▶ _PROBLEM DETAILS_
All of the data is to be set down again without alteration.

▶ _Records from a collection_
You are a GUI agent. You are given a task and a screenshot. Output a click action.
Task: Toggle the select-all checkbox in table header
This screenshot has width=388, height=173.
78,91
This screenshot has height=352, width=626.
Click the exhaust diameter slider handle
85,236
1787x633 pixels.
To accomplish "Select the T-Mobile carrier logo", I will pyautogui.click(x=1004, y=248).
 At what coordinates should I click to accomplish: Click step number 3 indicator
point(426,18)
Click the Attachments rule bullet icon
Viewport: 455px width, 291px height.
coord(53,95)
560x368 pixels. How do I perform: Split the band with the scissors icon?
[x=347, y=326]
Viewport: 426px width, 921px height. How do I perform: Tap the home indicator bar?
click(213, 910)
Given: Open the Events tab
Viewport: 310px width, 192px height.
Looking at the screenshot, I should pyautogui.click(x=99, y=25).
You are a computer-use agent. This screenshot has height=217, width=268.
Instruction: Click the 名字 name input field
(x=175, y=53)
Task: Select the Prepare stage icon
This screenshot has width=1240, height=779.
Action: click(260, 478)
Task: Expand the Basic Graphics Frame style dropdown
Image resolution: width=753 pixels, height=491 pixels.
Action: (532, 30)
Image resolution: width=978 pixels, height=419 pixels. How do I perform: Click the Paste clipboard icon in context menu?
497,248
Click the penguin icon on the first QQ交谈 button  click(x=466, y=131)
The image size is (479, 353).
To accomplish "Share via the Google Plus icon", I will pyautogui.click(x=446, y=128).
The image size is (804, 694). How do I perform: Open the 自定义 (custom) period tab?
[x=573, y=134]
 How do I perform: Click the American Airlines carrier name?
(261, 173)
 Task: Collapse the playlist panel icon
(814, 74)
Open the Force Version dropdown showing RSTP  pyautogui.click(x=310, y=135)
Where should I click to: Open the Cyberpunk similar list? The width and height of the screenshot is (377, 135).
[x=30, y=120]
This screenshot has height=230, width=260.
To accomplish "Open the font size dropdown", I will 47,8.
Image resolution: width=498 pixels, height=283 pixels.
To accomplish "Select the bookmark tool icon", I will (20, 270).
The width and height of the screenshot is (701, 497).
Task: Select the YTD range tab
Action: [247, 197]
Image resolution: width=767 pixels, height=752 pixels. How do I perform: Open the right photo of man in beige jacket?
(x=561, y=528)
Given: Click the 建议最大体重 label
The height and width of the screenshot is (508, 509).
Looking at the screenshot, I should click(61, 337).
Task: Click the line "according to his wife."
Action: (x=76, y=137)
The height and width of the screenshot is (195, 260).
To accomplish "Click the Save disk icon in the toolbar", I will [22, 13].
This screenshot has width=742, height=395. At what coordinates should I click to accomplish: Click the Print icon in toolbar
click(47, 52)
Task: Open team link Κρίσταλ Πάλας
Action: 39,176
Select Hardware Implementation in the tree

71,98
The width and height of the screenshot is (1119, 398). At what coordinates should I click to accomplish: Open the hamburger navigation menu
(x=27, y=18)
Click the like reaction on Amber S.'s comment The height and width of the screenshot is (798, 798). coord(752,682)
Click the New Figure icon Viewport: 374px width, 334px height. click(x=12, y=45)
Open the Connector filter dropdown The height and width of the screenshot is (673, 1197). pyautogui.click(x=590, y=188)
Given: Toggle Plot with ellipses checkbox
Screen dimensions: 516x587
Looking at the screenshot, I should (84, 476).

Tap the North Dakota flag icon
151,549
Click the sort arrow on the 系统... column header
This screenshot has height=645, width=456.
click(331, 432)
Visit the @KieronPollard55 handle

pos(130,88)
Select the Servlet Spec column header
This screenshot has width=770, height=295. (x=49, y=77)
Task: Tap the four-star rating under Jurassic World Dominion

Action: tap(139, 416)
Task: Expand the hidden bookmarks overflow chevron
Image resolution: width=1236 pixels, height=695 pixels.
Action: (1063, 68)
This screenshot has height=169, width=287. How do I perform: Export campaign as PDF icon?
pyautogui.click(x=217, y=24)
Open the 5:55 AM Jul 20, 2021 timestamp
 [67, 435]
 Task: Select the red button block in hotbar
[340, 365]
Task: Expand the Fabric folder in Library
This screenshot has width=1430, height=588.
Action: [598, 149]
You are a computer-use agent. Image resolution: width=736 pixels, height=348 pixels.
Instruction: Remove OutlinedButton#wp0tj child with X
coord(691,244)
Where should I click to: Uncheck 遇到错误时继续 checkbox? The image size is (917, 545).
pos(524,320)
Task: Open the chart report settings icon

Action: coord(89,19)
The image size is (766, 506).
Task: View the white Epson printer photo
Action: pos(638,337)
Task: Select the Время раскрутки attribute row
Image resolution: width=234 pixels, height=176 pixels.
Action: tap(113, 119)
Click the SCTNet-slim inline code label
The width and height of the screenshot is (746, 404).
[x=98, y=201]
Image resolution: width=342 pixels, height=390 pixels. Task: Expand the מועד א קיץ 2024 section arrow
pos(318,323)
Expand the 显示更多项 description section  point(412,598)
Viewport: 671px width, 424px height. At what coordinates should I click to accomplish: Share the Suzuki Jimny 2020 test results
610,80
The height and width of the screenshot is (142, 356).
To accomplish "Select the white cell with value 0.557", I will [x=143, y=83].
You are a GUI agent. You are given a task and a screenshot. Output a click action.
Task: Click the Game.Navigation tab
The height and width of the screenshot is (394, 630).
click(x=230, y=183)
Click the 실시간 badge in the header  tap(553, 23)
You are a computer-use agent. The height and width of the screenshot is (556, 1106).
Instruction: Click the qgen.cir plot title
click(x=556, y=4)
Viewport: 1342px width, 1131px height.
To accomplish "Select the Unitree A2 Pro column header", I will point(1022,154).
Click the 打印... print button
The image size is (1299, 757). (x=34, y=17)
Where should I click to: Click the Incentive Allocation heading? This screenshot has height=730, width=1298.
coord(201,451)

▶ _WRITTEN SOLUTION_
You are a GUI agent. You are given a task and a screenshot. Output a click action.
Task: Toggle the select-all checkbox in table header
This screenshot has width=388, height=173.
78,91
This screenshot has height=352, width=626.
Click the exhaust diameter slider handle
85,236
1787x633 pixels.
To accomplish "Select the T-Mobile carrier logo", I will pyautogui.click(x=1004, y=248).
 At what coordinates should I click to accomplish: Click step number 3 indicator
point(426,18)
Click the Attachments rule bullet icon
Viewport: 455px width, 291px height.
coord(53,95)
560x368 pixels. How do I perform: Split the band with the scissors icon?
[x=347, y=326]
Viewport: 426px width, 921px height. How do I perform: Tap the home indicator bar?
click(213, 910)
Given: Open the Events tab
Viewport: 310px width, 192px height.
Looking at the screenshot, I should pyautogui.click(x=99, y=25).
You are a computer-use agent. This screenshot has height=217, width=268.
Instruction: Click the 名字 name input field
(x=175, y=53)
Task: Select the Prepare stage icon
This screenshot has width=1240, height=779.
Action: click(260, 478)
Task: Expand the Basic Graphics Frame style dropdown
Image resolution: width=753 pixels, height=491 pixels.
Action: (532, 30)
Image resolution: width=978 pixels, height=419 pixels. How do I perform: Click the Paste clipboard icon in context menu?
497,248
Click the penguin icon on the first QQ交谈 button  click(x=466, y=131)
The image size is (479, 353).
To accomplish "Share via the Google Plus icon", I will pyautogui.click(x=446, y=128).
The image size is (804, 694). How do I perform: Open the 自定义 (custom) period tab?
[x=573, y=134]
 How do I perform: Click the American Airlines carrier name?
(261, 173)
 Task: Collapse the playlist panel icon
(814, 74)
Open the Force Version dropdown showing RSTP  pyautogui.click(x=310, y=135)
Where should I click to: Open the Cyberpunk similar list? The width and height of the screenshot is (377, 135).
[x=30, y=120]
This screenshot has height=230, width=260.
To accomplish "Open the font size dropdown", I will 47,8.
Image resolution: width=498 pixels, height=283 pixels.
To accomplish "Select the bookmark tool icon", I will (20, 270).
The width and height of the screenshot is (701, 497).
Task: Select the YTD range tab
Action: [247, 197]
Image resolution: width=767 pixels, height=752 pixels. How do I perform: Open the right photo of man in beige jacket?
(x=561, y=528)
Given: Click the 建议最大体重 label
The height and width of the screenshot is (508, 509).
Looking at the screenshot, I should click(61, 337).
Task: Click the line "according to his wife."
Action: (x=76, y=137)
The height and width of the screenshot is (195, 260).
To accomplish "Click the Save disk icon in the toolbar", I will [22, 13].
This screenshot has width=742, height=395. At what coordinates should I click to accomplish: Click the Print icon in toolbar
click(47, 52)
Task: Open team link Κρίσταλ Πάλας
Action: 39,176
Select Hardware Implementation in the tree

71,98
The width and height of the screenshot is (1119, 398). At what coordinates should I click to accomplish: Open the hamburger navigation menu
(x=27, y=18)
Click the like reaction on Amber S.'s comment The height and width of the screenshot is (798, 798). coord(752,682)
Click the New Figure icon Viewport: 374px width, 334px height. click(x=12, y=45)
Open the Connector filter dropdown The height and width of the screenshot is (673, 1197). pyautogui.click(x=590, y=188)
Given: Toggle Plot with ellipses checkbox
Screen dimensions: 516x587
Looking at the screenshot, I should (84, 476).

Tap the North Dakota flag icon
151,549
Click the sort arrow on the 系统... column header
This screenshot has height=645, width=456.
click(331, 432)
Visit the @KieronPollard55 handle

pos(130,88)
Select the Servlet Spec column header
This screenshot has width=770, height=295. (x=49, y=77)
Task: Tap the four-star rating under Jurassic World Dominion

Action: tap(139, 416)
Task: Expand the hidden bookmarks overflow chevron
Image resolution: width=1236 pixels, height=695 pixels.
Action: (1063, 68)
This screenshot has height=169, width=287. How do I perform: Export campaign as PDF icon?
pyautogui.click(x=217, y=24)
Open the 5:55 AM Jul 20, 2021 timestamp
 [67, 435]
 Task: Select the red button block in hotbar
[340, 365]
Task: Expand the Fabric folder in Library
This screenshot has width=1430, height=588.
Action: [598, 149]
You are a computer-use agent. Image resolution: width=736 pixels, height=348 pixels.
Instruction: Remove OutlinedButton#wp0tj child with X
coord(691,244)
Where should I click to: Uncheck 遇到错误时继续 checkbox? The image size is (917, 545).
pos(524,320)
Task: Open the chart report settings icon

Action: coord(89,19)
The image size is (766, 506).
Task: View the white Epson printer photo
Action: pos(638,337)
Task: Select the Время раскрутки attribute row
Image resolution: width=234 pixels, height=176 pixels.
Action: tap(113, 119)
Click the SCTNet-slim inline code label
The width and height of the screenshot is (746, 404).
[x=98, y=201]
Image resolution: width=342 pixels, height=390 pixels. Task: Expand the מועד א קיץ 2024 section arrow
pos(318,323)
Expand the 显示更多项 description section  point(412,598)
Viewport: 671px width, 424px height. At what coordinates should I click to accomplish: Share the Suzuki Jimny 2020 test results
610,80
The height and width of the screenshot is (142, 356).
To accomplish "Select the white cell with value 0.557", I will [x=143, y=83].
You are a GUI agent. You are given a task and a screenshot. Output a click action.
Task: Click the Game.Navigation tab
The height and width of the screenshot is (394, 630).
click(x=230, y=183)
Click the 실시간 badge in the header  tap(553, 23)
You are a computer-use agent. The height and width of the screenshot is (556, 1106).
Instruction: Click the qgen.cir plot title
click(x=556, y=4)
Viewport: 1342px width, 1131px height.
To accomplish "Select the Unitree A2 Pro column header", I will point(1022,154).
Click the 打印... print button
The image size is (1299, 757). (x=34, y=17)
Where should I click to: Click the Incentive Allocation heading? This screenshot has height=730, width=1298.
coord(201,451)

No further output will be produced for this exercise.